## [Passage shown]

As house prices start to rise again, signing away much of the home’s value to a finance company provides instant cash.
However, the Financial Services Consumer Panel, which advises the Financial Conduct Authority is concerned many older homeowners are not getting value for money from equity release schemes.
At first look, equity release provides the solution to retirement financial problems.
But instead of underpinning pension payments with extra cash, many older homeowners are going into retirement with the worry of interest-only mortgage payments coming to an end while they have no funds to pay off the debt.
The alternative is equity release as one way of repaying the mortgage loans as banks and building societies have age and income caps on offering new loans that those approaching retirement or in their later years cannot hope to meet.
Unfortunately, that means cash that could have gone to help fund retirement is diverted to paying off property loans and offers no real help at a time when needed most.
Nigel Waterson, of trade body the Equity Release Council, explains providers perform a valuable service by rescuing older homeowners from their financial problems.

## [Supplied material]
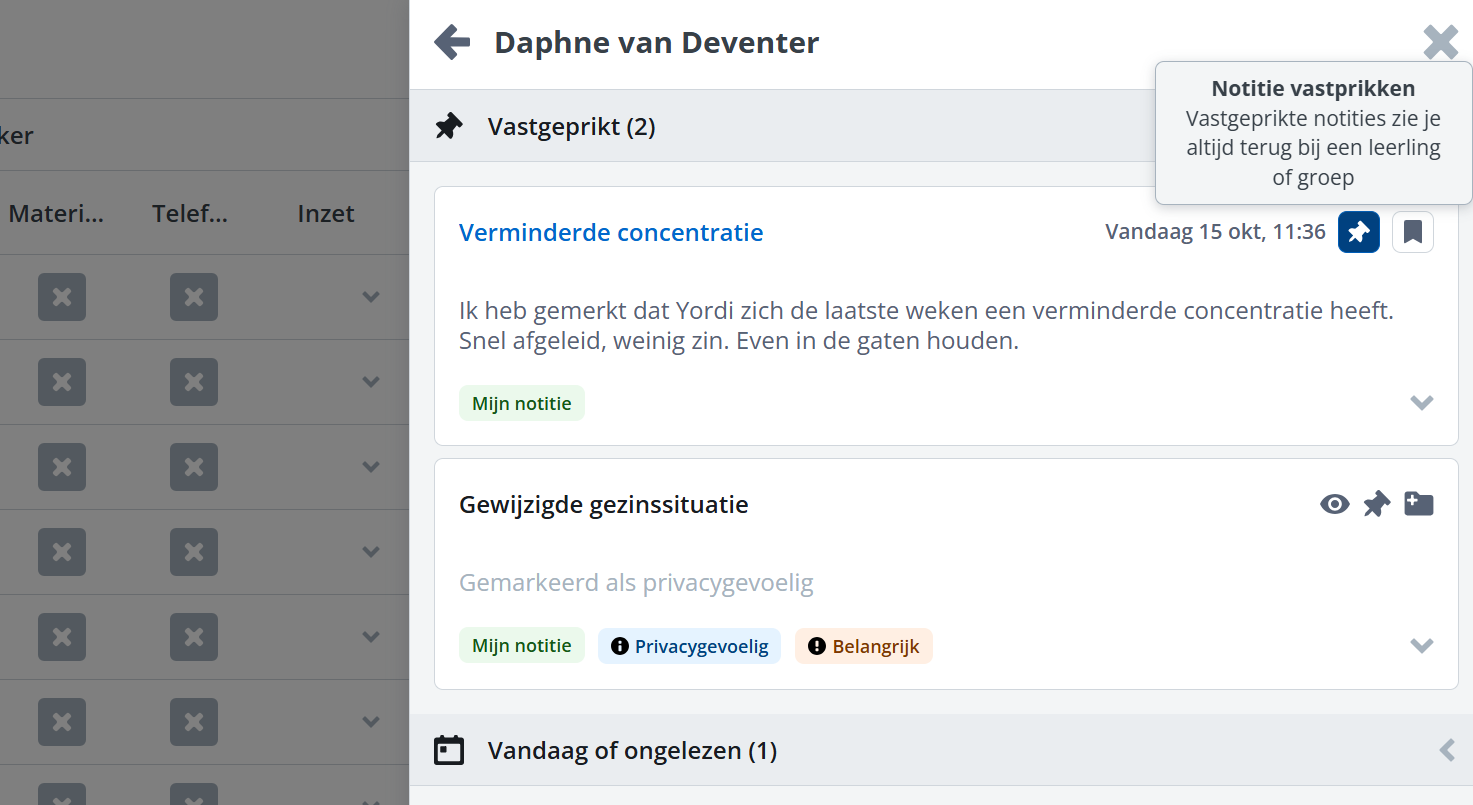Open the Verminderde concentratie note title link
Image resolution: width=1473 pixels, height=805 pixels.
click(610, 232)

## [Aim]
Could you continue the passage on equity release for older homeowners, starting right after its last sentence?

## [Expected output]
However, the picture that is starting to emerge is a financial service aimed at providing retirement funds to the elderly is really becoming the only way to pay off a mortgage other than selling the home.
Georgina Smith, of provider Stonehaven, recently acquired by annuity firm MGM Advantage, said: “Almost half of our new clients taking out equity release contracts to repay interest only mortgages.”
The Financial Services Consumer Panel study feels the equity release market offers a lack of choice, confusing product terms and conditions and plans cost too much to exit.
Equity release loans or lifetime mortgages are secured on the borrower’s home and instead of monthly repayments, the interest on the loan rolls up until the property is sold and the lender repaid. Generally, this is when the borrower dies or is taken into a care home.
Some equity release loans let the borrower pay some or all of the interest while they live in their home.